Appena maggiorenne nel Canzoniere Grecanico Salentino, a cavalcare con la voce un’altra onda forte e spesso drammatica, anche se a noi è rimasto solo il senso della festa: quello della pizzica tarantata.
Quindici anni passati in un soffio, ma qui si innesta un ricordo che dà conto di quanto sarebbe successo: lei, la vocalist che incarnava la “possessione del suono” cantato sul battere implacabile dei tamburi a cornice poi, in una vita né parallela né in opposizione appena poteva si andava a ascoltare i CSI e i Marlene Kuntz. Perché le identità sono sempre multiple e dialoganti anche all'interno di se stessi, e chi è cresciuto nel Salento non vuol dire che non abbia nelle orecchie anche i watt delle chitarre elettriche distorte o il crepitare dei glitch elettronici. Tutto sta in relazione a tutto.

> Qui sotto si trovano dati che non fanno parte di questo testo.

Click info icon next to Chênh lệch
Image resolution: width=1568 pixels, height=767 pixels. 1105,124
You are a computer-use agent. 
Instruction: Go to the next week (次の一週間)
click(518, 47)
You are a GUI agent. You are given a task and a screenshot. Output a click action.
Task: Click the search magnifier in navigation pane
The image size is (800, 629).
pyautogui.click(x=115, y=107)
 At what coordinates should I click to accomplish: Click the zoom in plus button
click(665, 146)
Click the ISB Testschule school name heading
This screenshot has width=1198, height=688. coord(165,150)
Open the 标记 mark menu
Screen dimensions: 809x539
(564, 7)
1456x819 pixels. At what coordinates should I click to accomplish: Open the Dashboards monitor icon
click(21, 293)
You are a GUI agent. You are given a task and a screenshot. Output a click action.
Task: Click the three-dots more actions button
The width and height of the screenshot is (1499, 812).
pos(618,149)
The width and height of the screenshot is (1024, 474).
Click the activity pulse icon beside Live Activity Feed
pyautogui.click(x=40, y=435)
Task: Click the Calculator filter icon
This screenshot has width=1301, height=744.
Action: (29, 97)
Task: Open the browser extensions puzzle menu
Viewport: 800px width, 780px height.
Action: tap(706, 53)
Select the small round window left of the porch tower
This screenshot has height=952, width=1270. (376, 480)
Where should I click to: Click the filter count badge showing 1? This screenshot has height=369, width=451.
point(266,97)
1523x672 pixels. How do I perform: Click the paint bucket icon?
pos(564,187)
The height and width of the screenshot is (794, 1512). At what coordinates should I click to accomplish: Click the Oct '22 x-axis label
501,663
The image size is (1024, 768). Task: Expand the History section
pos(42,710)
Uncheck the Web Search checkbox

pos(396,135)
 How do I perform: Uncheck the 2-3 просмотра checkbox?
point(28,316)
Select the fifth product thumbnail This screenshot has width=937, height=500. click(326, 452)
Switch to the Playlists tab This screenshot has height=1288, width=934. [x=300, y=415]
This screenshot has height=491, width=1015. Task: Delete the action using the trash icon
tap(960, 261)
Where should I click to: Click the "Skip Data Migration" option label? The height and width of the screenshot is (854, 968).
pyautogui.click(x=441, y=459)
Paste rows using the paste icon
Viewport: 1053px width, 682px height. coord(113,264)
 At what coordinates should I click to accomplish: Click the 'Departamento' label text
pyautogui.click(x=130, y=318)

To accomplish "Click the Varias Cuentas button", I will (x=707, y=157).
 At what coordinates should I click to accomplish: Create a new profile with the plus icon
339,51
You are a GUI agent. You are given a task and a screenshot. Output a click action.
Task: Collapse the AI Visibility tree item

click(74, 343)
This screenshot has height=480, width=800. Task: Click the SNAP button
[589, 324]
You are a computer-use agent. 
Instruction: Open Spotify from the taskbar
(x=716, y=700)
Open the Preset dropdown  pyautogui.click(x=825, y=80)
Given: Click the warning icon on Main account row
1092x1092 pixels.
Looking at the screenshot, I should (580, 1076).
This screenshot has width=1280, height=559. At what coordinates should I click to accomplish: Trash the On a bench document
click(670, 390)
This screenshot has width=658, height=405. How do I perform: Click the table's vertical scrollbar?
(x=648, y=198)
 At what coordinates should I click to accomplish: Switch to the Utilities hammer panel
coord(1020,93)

Poi è arrivata la carriera solistica, e una decade d'anni in giro per le capitali della musica, prima di questo approdo quasi “necessario”. Un trio elettrico tanto minimale nei numeri quanto imperioso nel volume complessivo, nelle timbriche, nelle sferze sonore innescate.
Lei con la sua voce e i tamburelli, Cristiano Della Monica alla batteria e agli effetti elettronici, Ernesto Nobili con una chitarra elettrica (e una baritona) davvero infiammate. Con un potenza che sembra debitrice in parte della psichedelia più avvampante, in parte di certe sciabolate metal, quelle che anche Steven Wilson ama inserire, perché parte del proprio personale soundscape.
Gli esiti? Sorprendenti e convincenti al primo ascolto, quando parte l'incanto puro, già assai coinvolgente di "La Furtuna". In "Sula nu puei stare" entra, ospite, il magnifico chitarrista nigerino Bombino, ed è un desert blues elettrico terzinato con echi di buleria e di Andalusia.
"Marinaresca" è un omaggio asciutto a Roberto De Simone, l'uomo che aperto molte porte a chi voleva camminare nei saloni delle note orali, "Pizzica de core (Malencunia)" è invece un palpitante tributo d'autore a Daniele Durante e al Canzoniere, un crescendo trance che non può lasciare indifferenti, "Terra ca nun senti" ricorda ancora una volta (e ce n'è bisogno) la figura ruvida e necessaria di Rosa Balistreri.
Non è ancora tutto: in "Canto e sogno" entrano tromba e flicorno di Volker Goetze, ed è un percorso onirico. Porterà lontano, questo viaggio elettrico.